Virginia Woolf was an English author born in 1882. She was one of the first writers to use the narrative technique known as stream of consciousness. Woolf is quoted often in today's world. One of her quotes is the one mentioned above:
... the past is beautiful because one never...
realizes an emotion at the time. It expands later, and thus we don't have complete emotions about the present, only the past.
Many authors, such as Tara Westover, use this quote in their own work. It is likely that Woolf was attempting to express the concept that "hindsight is 20/20" or something similar to this. This means that the past can only be appreciated because with the past comes memories that hold emotions. Once time has passed, the situation that occurred can be thought about and critiqued so that it can be further appreciated. Allowing time to pass allows a person to make realizations about something to let retrospection and processing take place.

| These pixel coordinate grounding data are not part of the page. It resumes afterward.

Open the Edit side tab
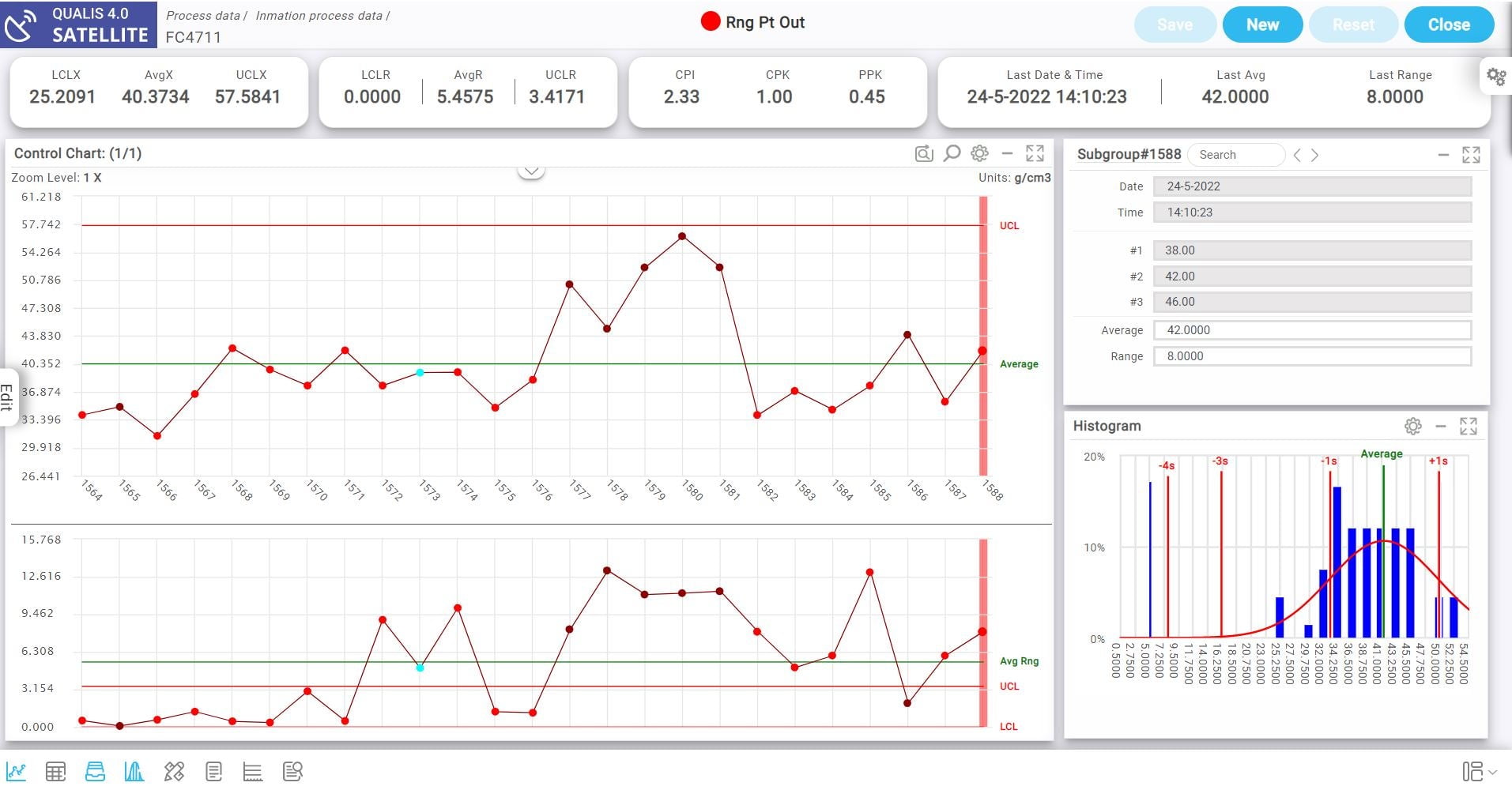Viewport: 1512px width, 790px height. pyautogui.click(x=7, y=397)
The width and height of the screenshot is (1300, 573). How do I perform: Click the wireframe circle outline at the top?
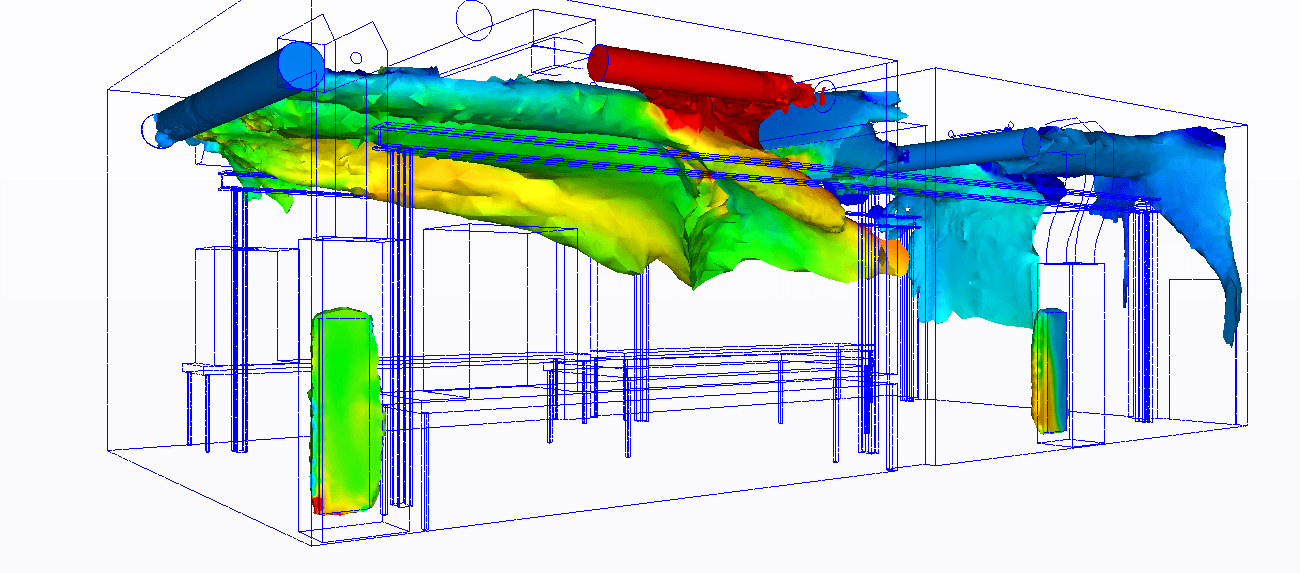[473, 19]
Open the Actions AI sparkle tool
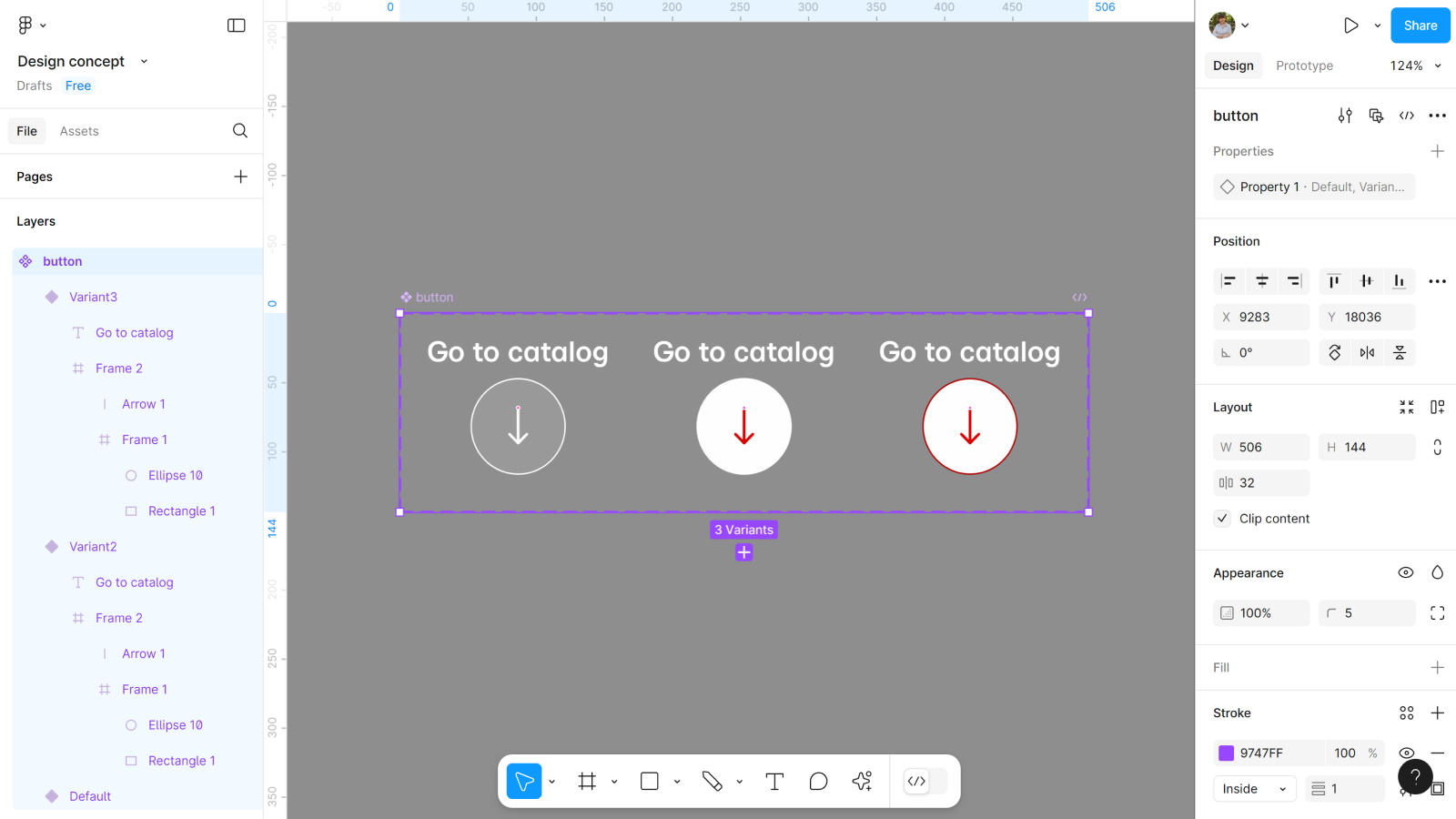The image size is (1456, 819). click(x=862, y=781)
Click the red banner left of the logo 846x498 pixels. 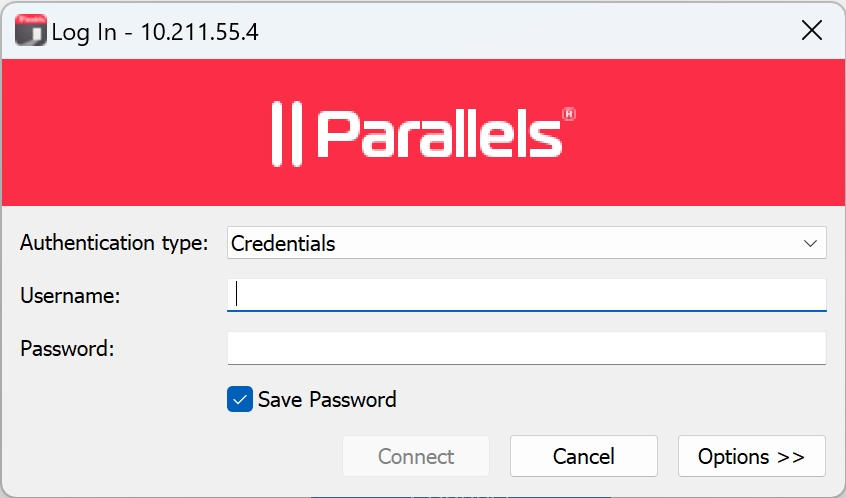click(x=130, y=133)
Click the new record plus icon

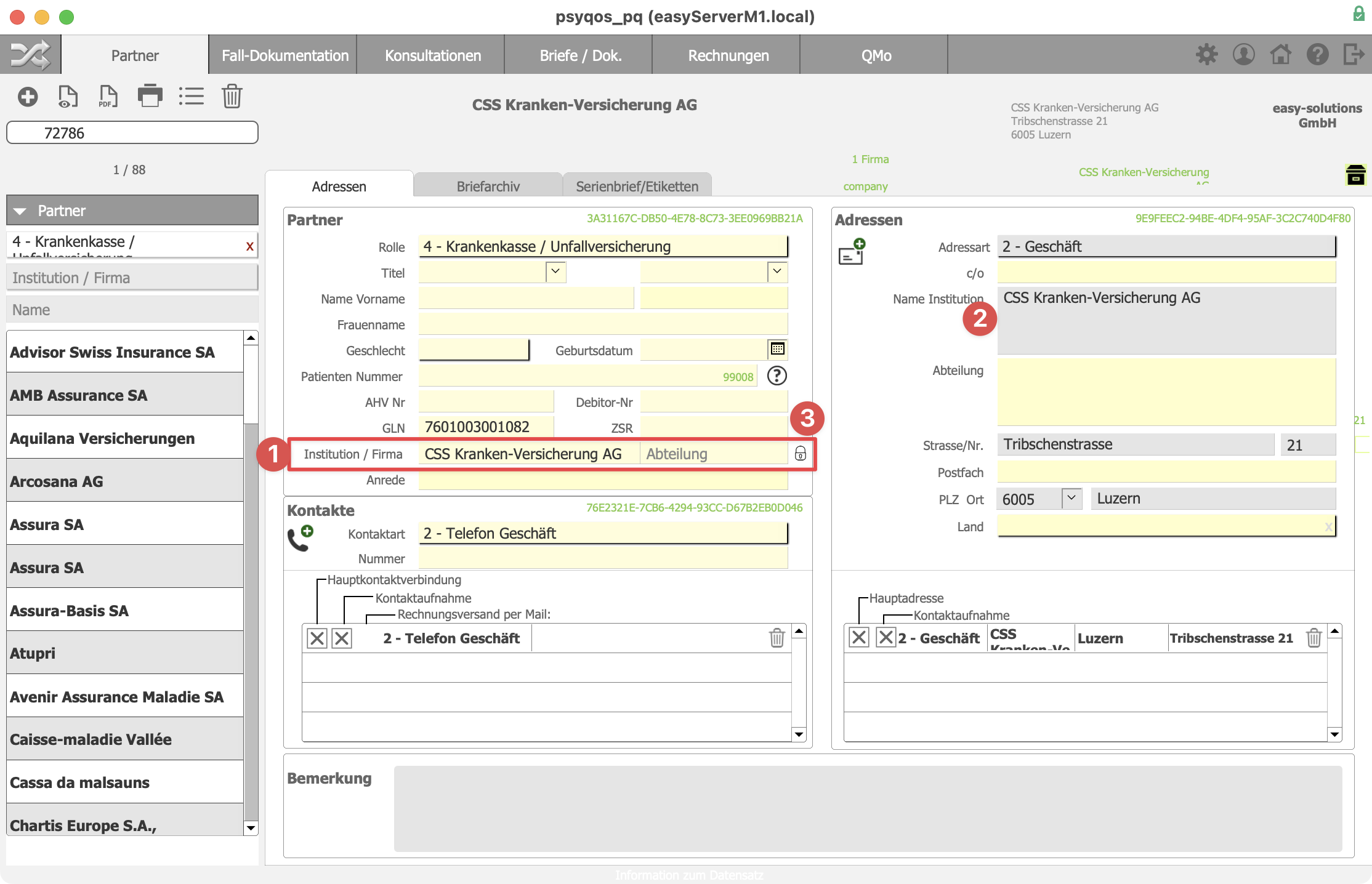click(x=28, y=96)
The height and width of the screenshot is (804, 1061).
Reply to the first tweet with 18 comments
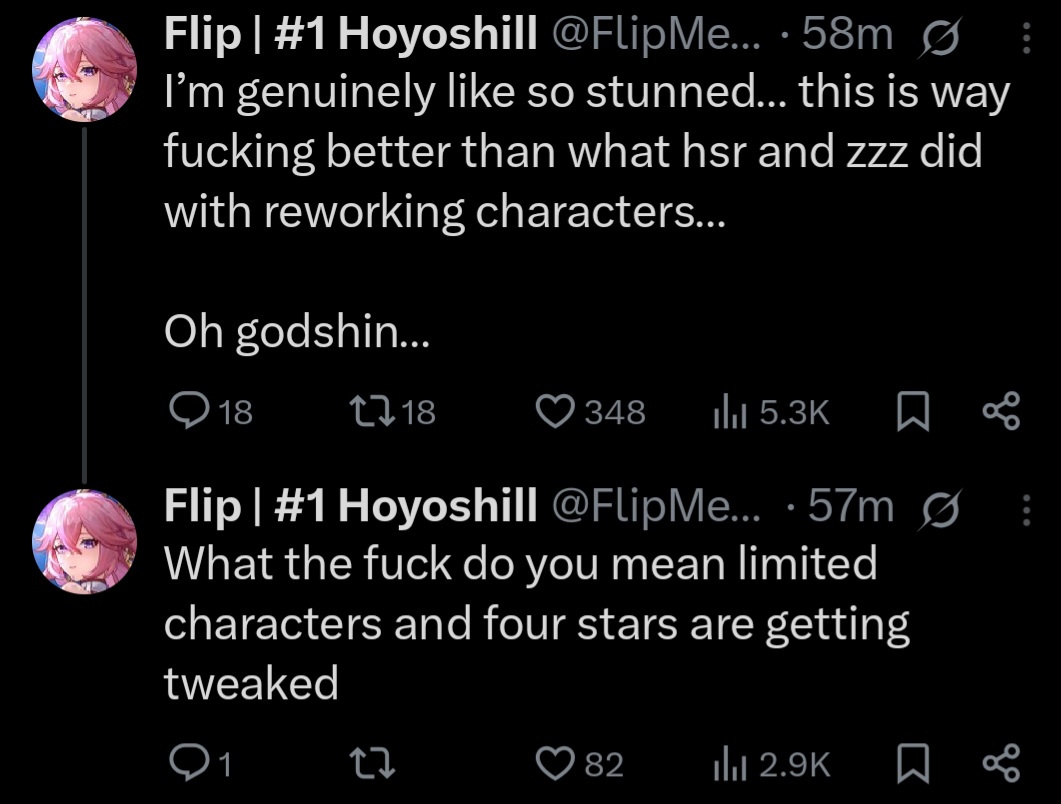[210, 411]
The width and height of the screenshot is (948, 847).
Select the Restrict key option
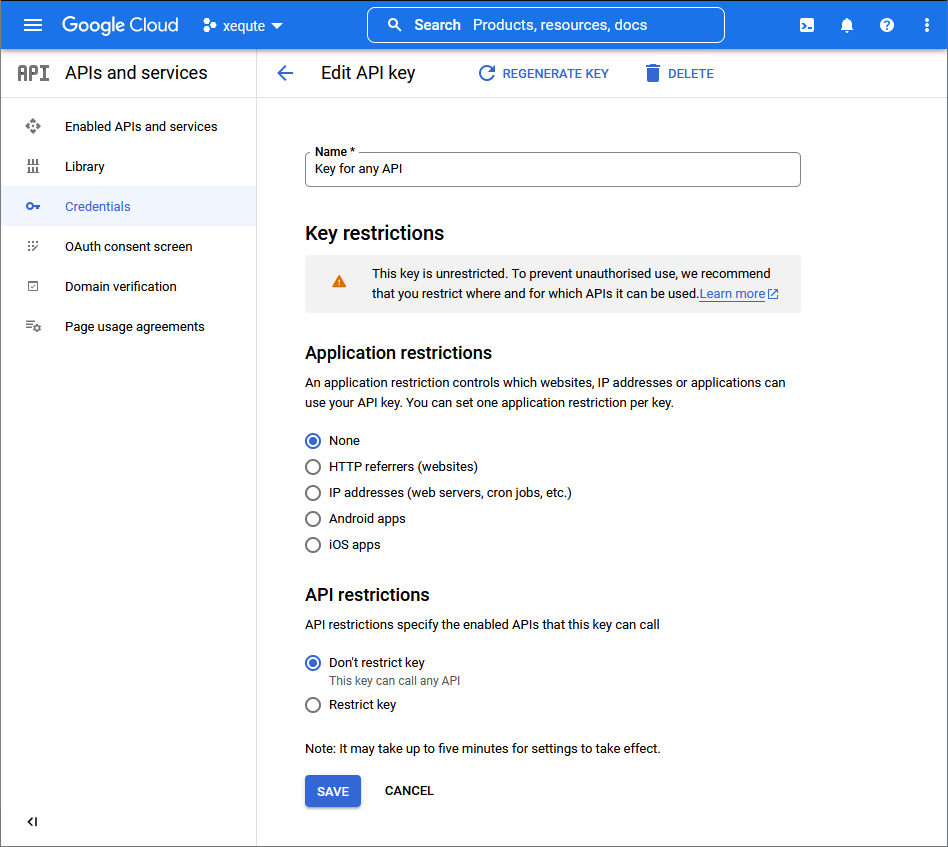coord(313,705)
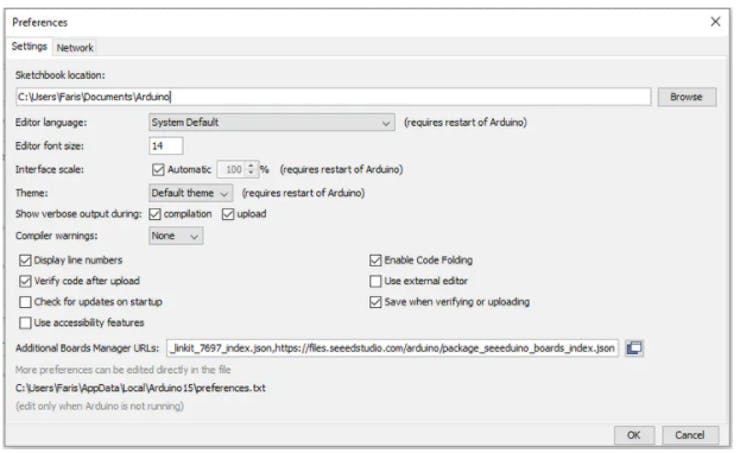The image size is (740, 453).
Task: Toggle Automatic interface scale checkbox
Action: pyautogui.click(x=158, y=170)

It is likely that Tara Westover, the author of Educated, began her novel with this quote because it is a memoir written entirely about her life growing up in a small town in Idaho. Westover's parents—especially her father, Gene—believed that the government was a corrupt institution, education was pointless, and medical care made illness and injury worse. Because she was a young girl, she believed in everything her parents told her and did not know that she was missing anything by not attending school. She did not realize that her present life was anything other than normal until much later in life, when she had been away from her family for years.
As a young adult, Westover started to realize that she needed to get away from her family and their odd beliefs. She applied for college and was accepted to Brigham Young University in Utah. She writes about an experience she has in a college class where she first learns about the Holocaust. Her childhood was so isolated and skewed that she had never heard of one of the world's most horrific tragedies.
After years of being able to process this and many other similar examples from her life, Westover is finally able to think of her past as beautiful. She is able to be grateful for her childhood experiences and the opportunities that arose because of her family dysfunction and use these emotions to make her writing realistic and relatable.